• EXTRACTED MATERIAL:
━━━

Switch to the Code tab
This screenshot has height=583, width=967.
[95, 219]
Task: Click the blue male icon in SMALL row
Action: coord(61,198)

━━━

• EXERCISE DESCRIPTION: Each entry should be reproduced in the output exactly.

• ANSWER SPACE:
Switch to the Code tab
This screenshot has height=583, width=967.
[95, 219]
Task: Click the blue male icon in SMALL row
Action: coord(61,198)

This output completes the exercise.